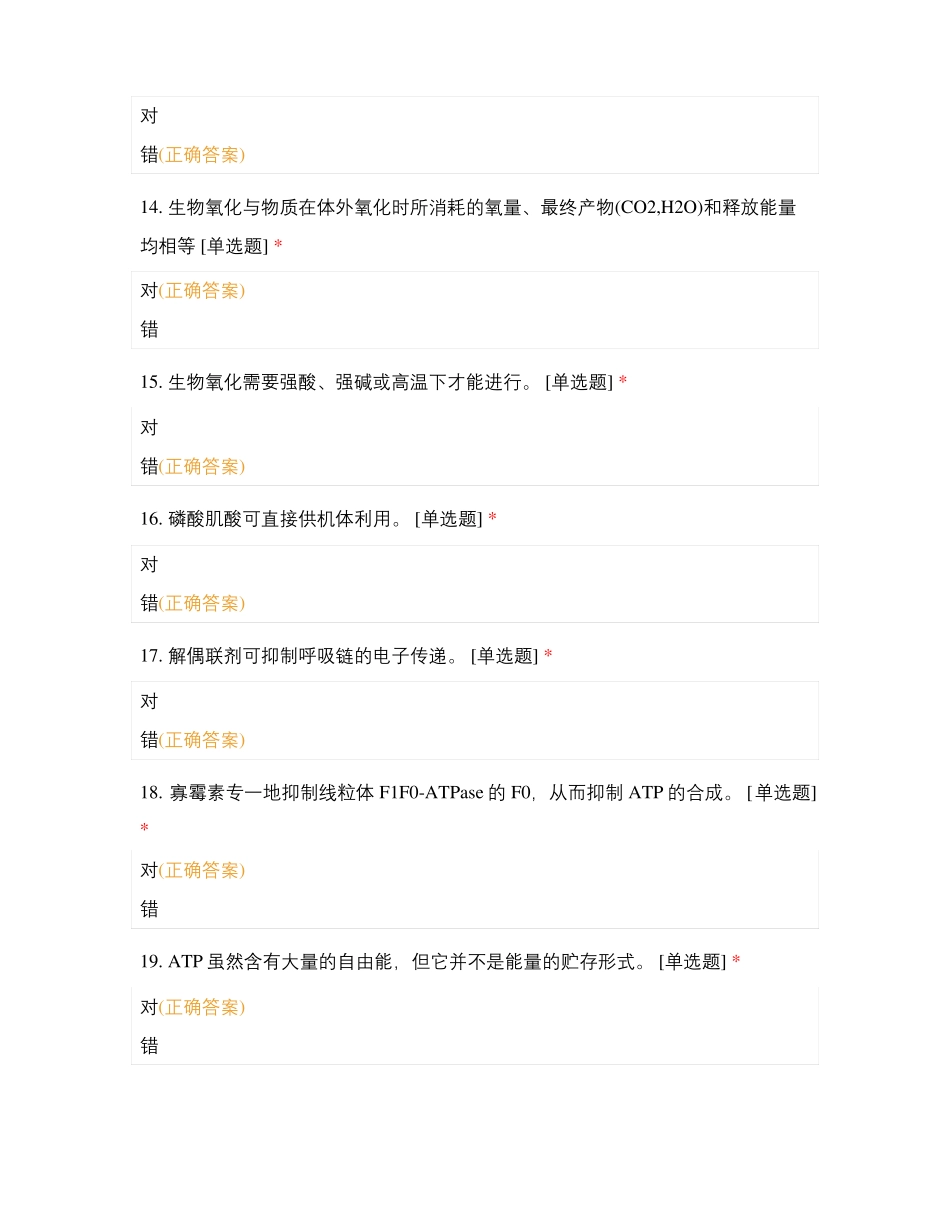950x1230 pixels.
Task: Choose 对 for question 18 on 寡霉素
Action: tap(150, 870)
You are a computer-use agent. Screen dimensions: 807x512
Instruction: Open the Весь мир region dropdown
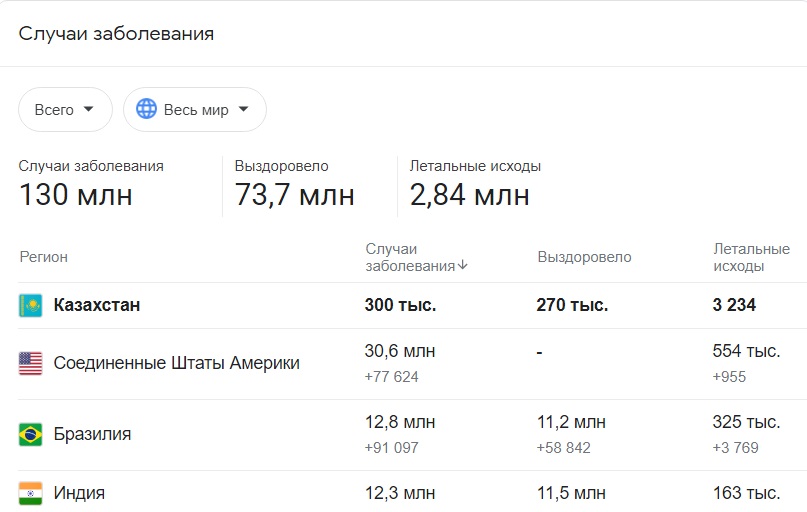(x=195, y=109)
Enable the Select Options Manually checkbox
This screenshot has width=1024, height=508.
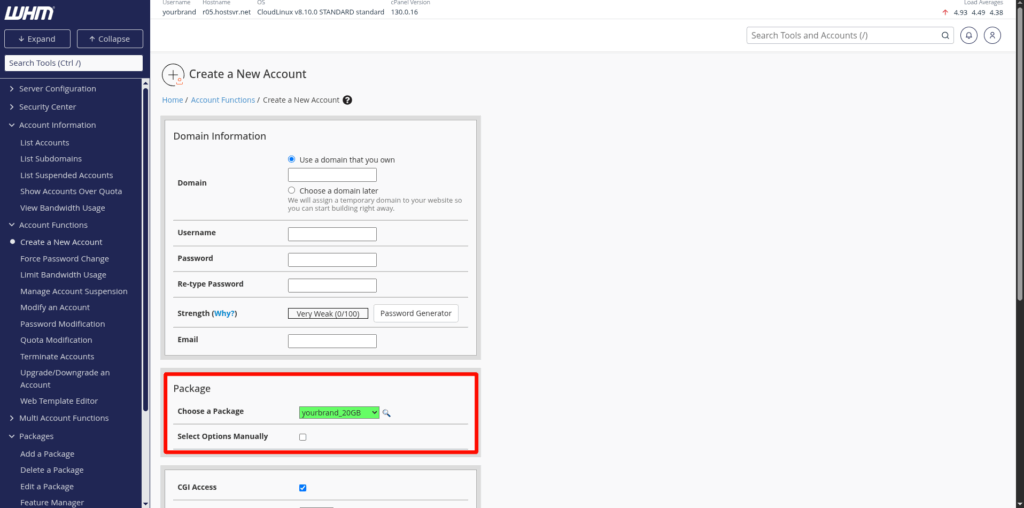303,437
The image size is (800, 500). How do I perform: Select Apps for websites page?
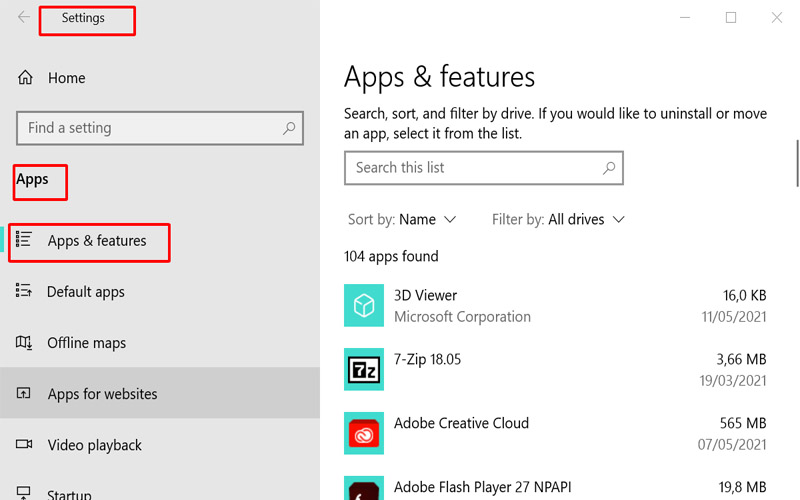point(102,394)
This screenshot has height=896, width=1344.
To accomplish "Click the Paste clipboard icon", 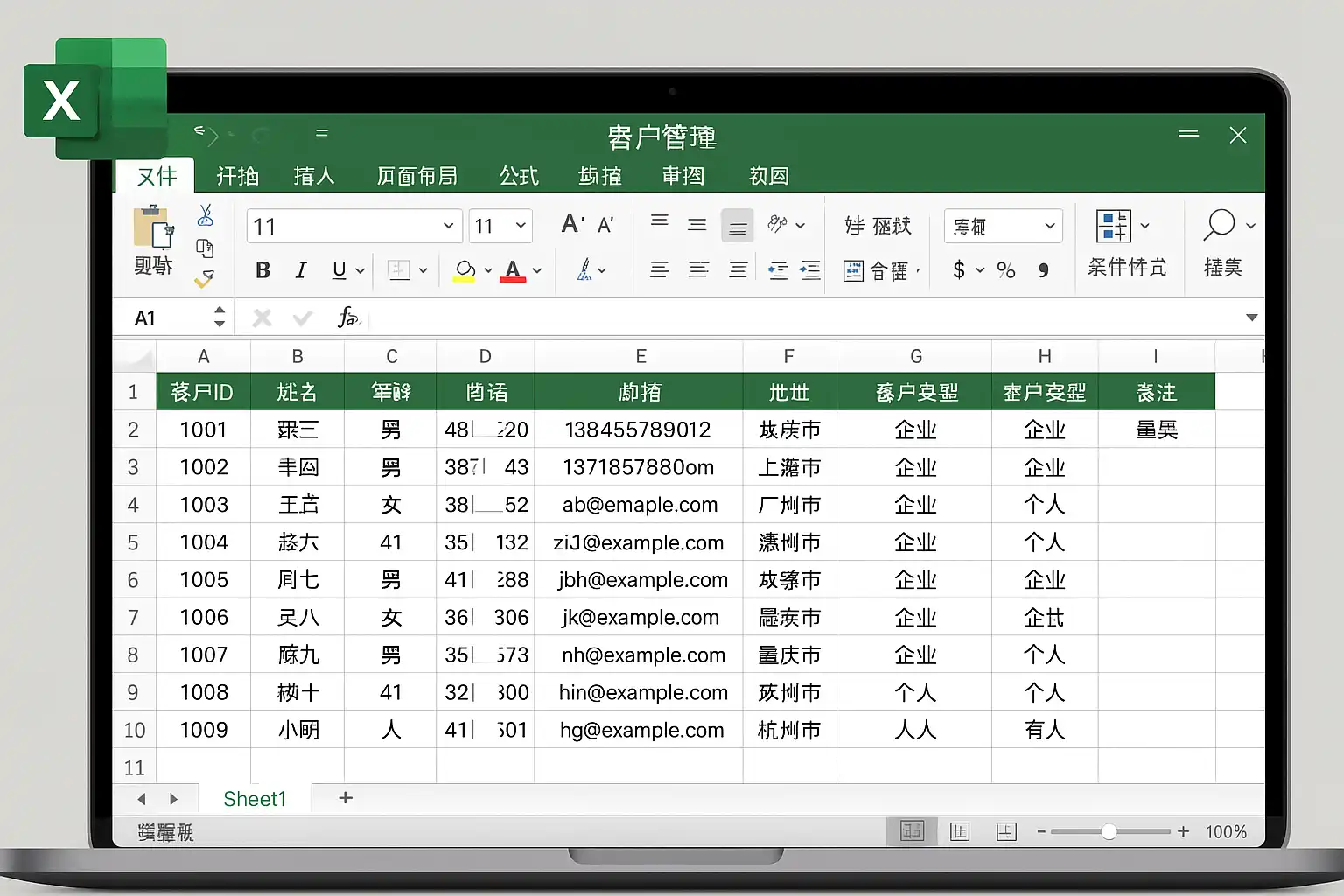I will 152,229.
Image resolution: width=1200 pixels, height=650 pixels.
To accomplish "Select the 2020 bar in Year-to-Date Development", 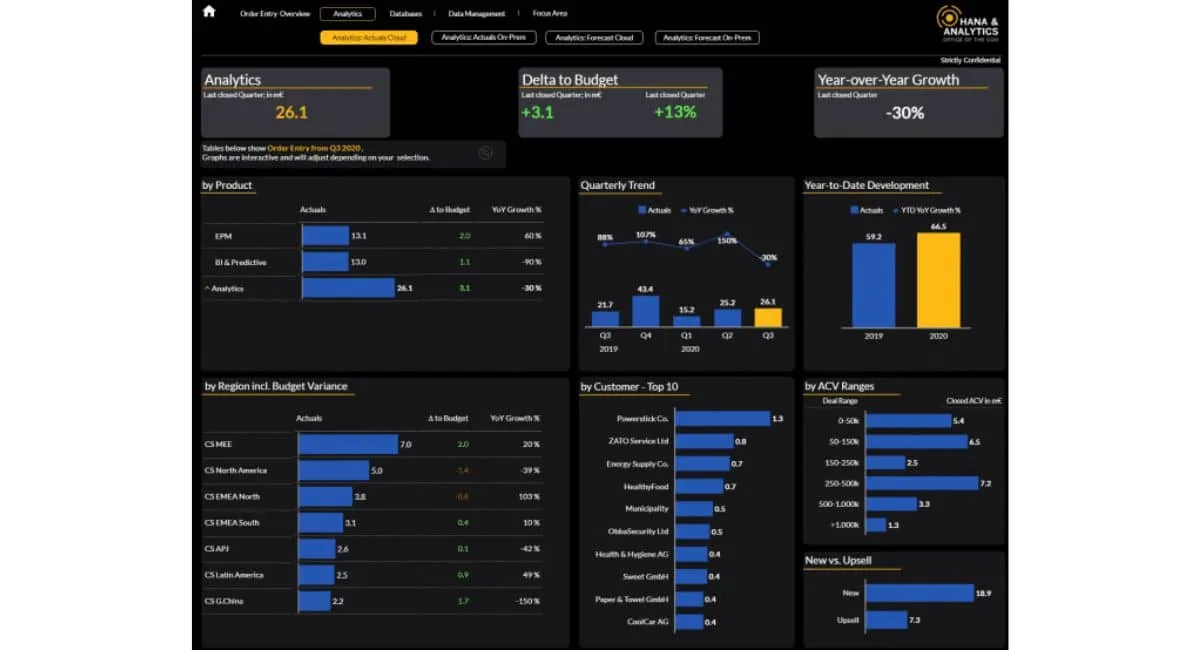I will 939,280.
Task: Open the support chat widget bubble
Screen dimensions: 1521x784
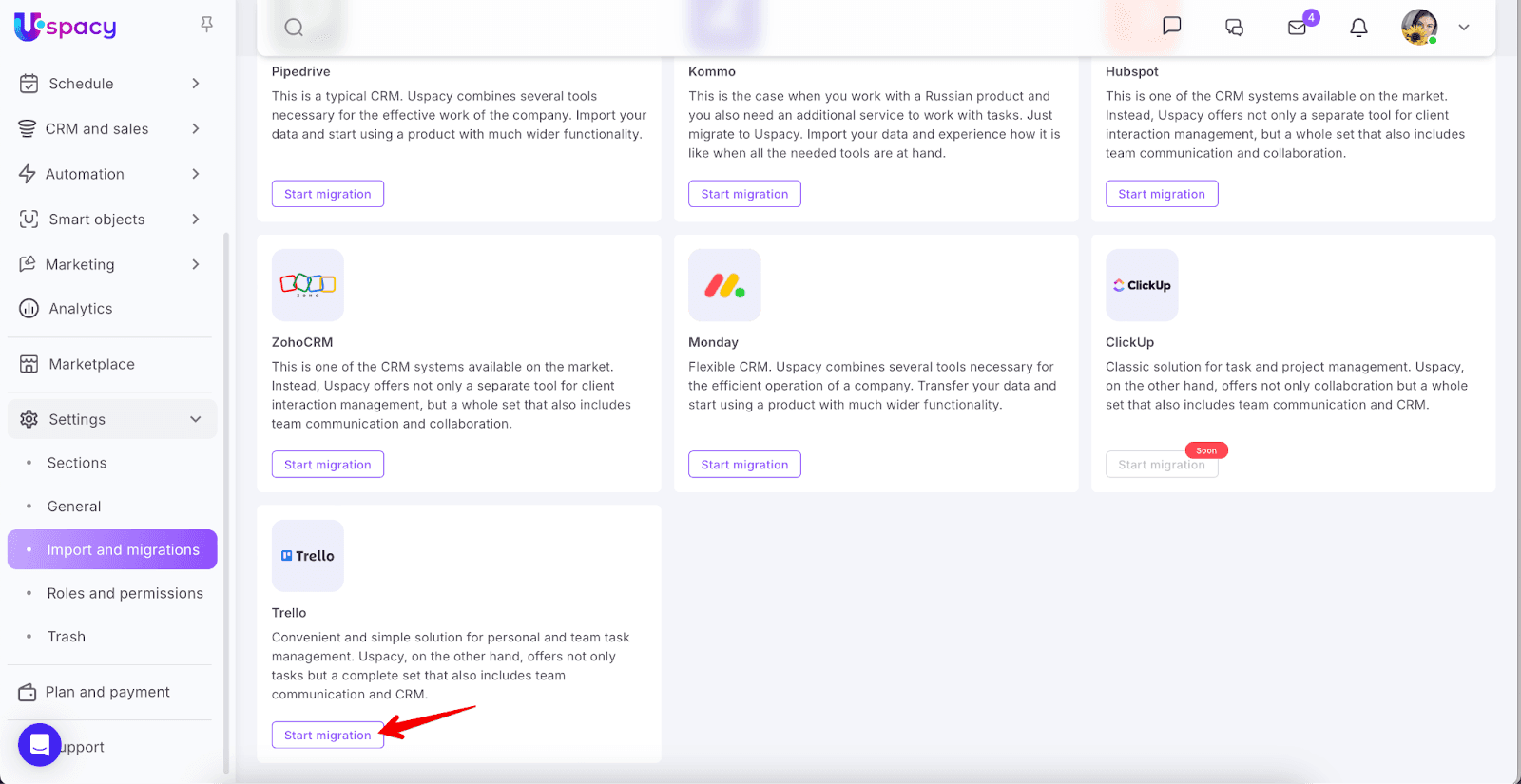Action: (x=40, y=745)
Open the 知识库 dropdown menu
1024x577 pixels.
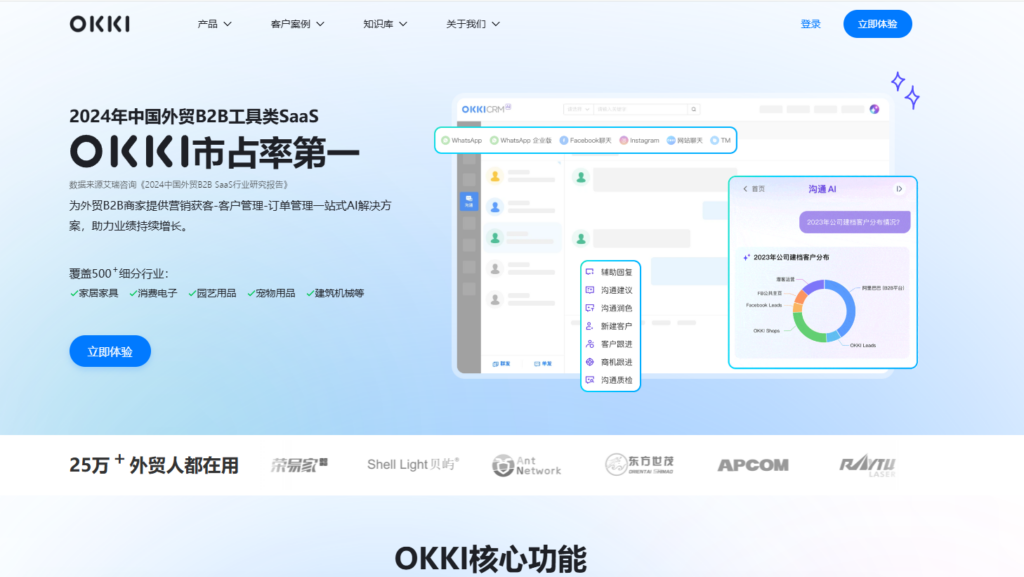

_ _ _

## Exercise instructions
Reproduce word for word the lines from the line with "Task: Open the support chat widget bubble" to the end of the entries above, both included, but leave the pictures out.

## Response to this task
Task: Open the support chat widget bubble
Screen dimensions: 1521x784
Action: (x=40, y=745)
Open the 知识库 dropdown menu
1024x577 pixels.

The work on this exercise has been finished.